• **RECORDS FOR PROCESSING**:
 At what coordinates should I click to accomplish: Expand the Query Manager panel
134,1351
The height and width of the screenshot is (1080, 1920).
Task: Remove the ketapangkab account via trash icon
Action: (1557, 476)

• **HOW TO COMPLETE THIS TASK**: The records above need to be retyped in full, exactly as they stand.

• **ANSWER SPACE**:
 At what coordinates should I click to accomplish: Expand the Query Manager panel
134,1351
The height and width of the screenshot is (1080, 1920).
Task: Remove the ketapangkab account via trash icon
Action: (1557, 476)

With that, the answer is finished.